#### [WHAT YOU NEED TO DO]
Reproduce the data in its entirety, exactly as supplied.

#### [AVAILABLE DATA]
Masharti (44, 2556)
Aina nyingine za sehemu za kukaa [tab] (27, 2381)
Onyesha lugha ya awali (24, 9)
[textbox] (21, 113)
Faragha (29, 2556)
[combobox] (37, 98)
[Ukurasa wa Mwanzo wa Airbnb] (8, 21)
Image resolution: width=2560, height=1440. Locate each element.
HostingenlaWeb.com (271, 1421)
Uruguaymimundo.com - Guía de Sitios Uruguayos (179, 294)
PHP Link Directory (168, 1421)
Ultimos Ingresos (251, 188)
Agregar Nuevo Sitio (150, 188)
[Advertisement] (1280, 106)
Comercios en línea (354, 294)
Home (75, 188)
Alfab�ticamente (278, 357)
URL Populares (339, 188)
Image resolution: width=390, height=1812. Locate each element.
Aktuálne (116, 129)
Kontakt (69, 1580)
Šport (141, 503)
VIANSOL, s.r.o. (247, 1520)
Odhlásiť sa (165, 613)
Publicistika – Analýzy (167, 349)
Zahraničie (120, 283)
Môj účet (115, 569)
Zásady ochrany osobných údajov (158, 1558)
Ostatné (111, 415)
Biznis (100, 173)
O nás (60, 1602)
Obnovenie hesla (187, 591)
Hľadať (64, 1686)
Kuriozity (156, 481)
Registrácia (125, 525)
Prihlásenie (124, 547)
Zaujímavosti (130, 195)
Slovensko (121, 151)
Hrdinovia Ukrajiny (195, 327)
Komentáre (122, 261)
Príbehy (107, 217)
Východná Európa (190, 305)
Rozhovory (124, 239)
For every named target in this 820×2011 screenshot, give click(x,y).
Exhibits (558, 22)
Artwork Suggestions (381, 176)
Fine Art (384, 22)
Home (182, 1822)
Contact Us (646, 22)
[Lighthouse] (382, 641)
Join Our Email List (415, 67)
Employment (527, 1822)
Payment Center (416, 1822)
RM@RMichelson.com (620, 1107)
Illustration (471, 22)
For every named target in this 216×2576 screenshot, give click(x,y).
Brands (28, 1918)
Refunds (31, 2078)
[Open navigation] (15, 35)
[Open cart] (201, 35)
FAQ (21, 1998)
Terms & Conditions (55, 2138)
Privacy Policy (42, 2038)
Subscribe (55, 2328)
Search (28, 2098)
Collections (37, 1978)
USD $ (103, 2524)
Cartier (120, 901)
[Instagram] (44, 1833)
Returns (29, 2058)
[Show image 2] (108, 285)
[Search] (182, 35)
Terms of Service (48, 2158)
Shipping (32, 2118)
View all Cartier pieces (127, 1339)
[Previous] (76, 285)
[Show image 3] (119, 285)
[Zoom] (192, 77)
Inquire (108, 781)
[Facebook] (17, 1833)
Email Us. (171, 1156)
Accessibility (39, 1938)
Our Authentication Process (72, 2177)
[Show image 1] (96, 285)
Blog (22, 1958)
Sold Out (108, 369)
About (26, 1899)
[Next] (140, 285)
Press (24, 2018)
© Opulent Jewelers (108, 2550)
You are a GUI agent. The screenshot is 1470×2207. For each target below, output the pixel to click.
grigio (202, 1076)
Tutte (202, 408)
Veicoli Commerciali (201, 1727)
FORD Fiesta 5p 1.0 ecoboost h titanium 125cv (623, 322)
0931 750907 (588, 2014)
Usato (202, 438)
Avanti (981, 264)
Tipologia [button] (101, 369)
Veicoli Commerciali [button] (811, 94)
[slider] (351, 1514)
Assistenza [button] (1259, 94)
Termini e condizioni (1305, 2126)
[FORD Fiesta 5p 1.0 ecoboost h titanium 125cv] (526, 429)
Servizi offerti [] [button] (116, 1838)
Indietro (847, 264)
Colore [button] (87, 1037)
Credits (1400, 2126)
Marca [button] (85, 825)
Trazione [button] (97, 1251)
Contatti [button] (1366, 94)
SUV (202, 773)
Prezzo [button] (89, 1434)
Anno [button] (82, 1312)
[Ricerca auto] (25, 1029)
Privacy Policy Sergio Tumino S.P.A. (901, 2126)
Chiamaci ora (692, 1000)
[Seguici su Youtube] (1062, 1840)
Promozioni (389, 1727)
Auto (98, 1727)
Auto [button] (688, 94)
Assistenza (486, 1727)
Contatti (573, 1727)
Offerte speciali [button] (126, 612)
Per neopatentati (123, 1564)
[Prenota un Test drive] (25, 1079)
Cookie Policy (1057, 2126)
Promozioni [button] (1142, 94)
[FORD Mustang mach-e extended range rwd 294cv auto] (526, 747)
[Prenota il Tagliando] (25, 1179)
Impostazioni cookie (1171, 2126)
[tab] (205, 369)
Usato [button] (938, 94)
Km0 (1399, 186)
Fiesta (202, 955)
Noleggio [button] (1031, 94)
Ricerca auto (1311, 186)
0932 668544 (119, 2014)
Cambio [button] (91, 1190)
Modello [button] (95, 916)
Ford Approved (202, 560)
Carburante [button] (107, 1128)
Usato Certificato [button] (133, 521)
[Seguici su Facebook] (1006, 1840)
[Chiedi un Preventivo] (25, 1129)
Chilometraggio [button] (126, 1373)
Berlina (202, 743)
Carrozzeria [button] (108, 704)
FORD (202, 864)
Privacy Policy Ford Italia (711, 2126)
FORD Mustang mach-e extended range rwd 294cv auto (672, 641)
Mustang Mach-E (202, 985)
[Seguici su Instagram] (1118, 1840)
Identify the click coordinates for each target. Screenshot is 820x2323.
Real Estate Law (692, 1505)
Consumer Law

#### [RESULT]
Masharti (44, 2556)
Aina nyingine za sehemu za kukaa [tab] (27, 2381)
Onyesha lugha ya awali (24, 9)
[textbox] (21, 113)
Faragha (29, 2556)
[combobox] (37, 98)
[Ukurasa wa Mwanzo wa Airbnb] (8, 21)
Image resolution: width=2560, height=1440. Locate each element.
HostingenlaWeb.com (271, 1421)
Uruguaymimundo.com - Guía de Sitios Uruguayos (179, 294)
PHP Link Directory (168, 1421)
Ultimos Ingresos (251, 188)
Agregar Nuevo Sitio (150, 188)
[Advertisement] (1280, 106)
Comercios en línea (354, 294)
Home (75, 188)
Alfab�ticamente (278, 357)
URL Populares (339, 188)
Image resolution: width=390, height=1812. Locate each element.
Aktuálne (116, 129)
Kontakt (69, 1580)
Šport (141, 503)
VIANSOL, s.r.o. (247, 1520)
Odhlásiť sa (165, 613)
Publicistika – Analýzy (167, 349)
Zahraničie (120, 283)
Môj účet (115, 569)
Zásady ochrany osobných údajov (158, 1558)
Ostatné (111, 415)
Biznis (100, 173)
O nás (60, 1602)
Obnovenie hesla (187, 591)
Hľadať (64, 1686)
Kuriozity (156, 481)
Registrácia (125, 525)
Prihlásenie (124, 547)
Zaujímavosti (130, 195)
Slovensko (121, 151)
Hrdinovia Ukrajiny (195, 327)
Komentáre (122, 261)
Príbehy (107, 217)
Východná Európa (190, 305)
Rozhovory (124, 239)
For every named target in this 820×2011 screenshot, give click(x,y).
Exhibits (558, 22)
Artwork Suggestions (381, 176)
Fine Art (384, 22)
Home (182, 1822)
Contact Us (646, 22)
[Lighthouse] (382, 641)
Join Our Email List (415, 67)
Employment (527, 1822)
Payment Center (416, 1822)
RM@RMichelson.com (620, 1107)
Illustration (471, 22)
For every named target in this 216×2576 screenshot, give click(x,y).
Brands (28, 1918)
Refunds (31, 2078)
[Open navigation] (15, 35)
[Open cart] (201, 35)
FAQ (21, 1998)
Terms & Conditions (55, 2138)
Privacy Policy (42, 2038)
Subscribe (55, 2328)
Search (28, 2098)
Collections (37, 1978)
USD $ (103, 2524)
Cartier (120, 901)
[Instagram] (44, 1833)
Returns (29, 2058)
[Show image 2] (108, 285)
[Search] (182, 35)
Terms of Service (48, 2158)
Shipping (32, 2118)
View all Cartier pieces (127, 1339)
[Previous] (76, 285)
[Show image 3] (119, 285)
[Zoom] (192, 77)
Inquire (108, 781)
[Facebook] (17, 1833)
Email Us. (171, 1156)
Accessibility (39, 1938)
Our Authentication Process (72, 2177)
[Show image 1] (96, 285)
Blog (22, 1958)
Sold Out (108, 369)
About (26, 1899)
[Next] (140, 285)
Press (24, 2018)
© Opulent Jewelers (108, 2550)
You are a GUI agent. The screenshot is 1470×2207. For each target below, output the pixel to click.
grigio (202, 1076)
Tutte (202, 408)
Veicoli Commerciali (201, 1727)
FORD Fiesta 5p 1.0 ecoboost h titanium 125cv (623, 322)
0931 750907 (588, 2014)
Usato (202, 438)
Avanti (981, 264)
Tipologia [button] (101, 369)
Veicoli Commerciali [button] (811, 94)
[slider] (351, 1514)
Assistenza [button] (1259, 94)
Termini e condizioni (1305, 2126)
[FORD Fiesta 5p 1.0 ecoboost h titanium 125cv] (526, 429)
Servizi offerti [] [button] (116, 1838)
Indietro (847, 264)
Colore [button] (87, 1037)
Credits (1400, 2126)
Marca [button] (85, 825)
Trazione [button] (97, 1251)
Contatti [button] (1366, 94)
SUV (202, 773)
Prezzo [button] (89, 1434)
Anno [button] (82, 1312)
[Ricerca auto] (25, 1029)
Privacy Policy Sergio Tumino S.P.A. (901, 2126)
Chiamaci ora (692, 1000)
[Seguici su Youtube] (1062, 1840)
Promozioni (389, 1727)
Auto (98, 1727)
Auto [button] (688, 94)
Assistenza (486, 1727)
Contatti (573, 1727)
Offerte speciali [button] (126, 612)
Per neopatentati (123, 1564)
[Prenota un Test drive] (25, 1079)
Cookie Policy (1057, 2126)
Promozioni [button] (1142, 94)
[FORD Mustang mach-e extended range rwd 294cv auto] (526, 747)
[Prenota il Tagliando] (25, 1179)
Impostazioni cookie (1171, 2126)
[tab] (205, 369)
Usato [button] (938, 94)
Km0 (1399, 186)
Fiesta (202, 955)
Noleggio [button] (1031, 94)
Ricerca auto (1311, 186)
0932 668544 (119, 2014)
Cambio [button] (91, 1190)
Modello [button] (95, 916)
Ford Approved (202, 560)
Carburante [button] (107, 1128)
Usato Certificato [button] (133, 521)
[Seguici su Facebook] (1006, 1840)
[Chiedi un Preventivo] (25, 1129)
Chilometraggio [button] (126, 1373)
Berlina (202, 743)
Carrozzeria [button] (108, 704)
FORD (202, 864)
Privacy Policy Ford Italia (711, 2126)
FORD Mustang mach-e extended range rwd 294cv auto (672, 641)
Mustang Mach-E (202, 985)
[Seguici su Instagram] (1118, 1840)
Identify the click coordinates for each target. Screenshot is 820x2323.
Real Estate Law (692, 1505)
Consumer Law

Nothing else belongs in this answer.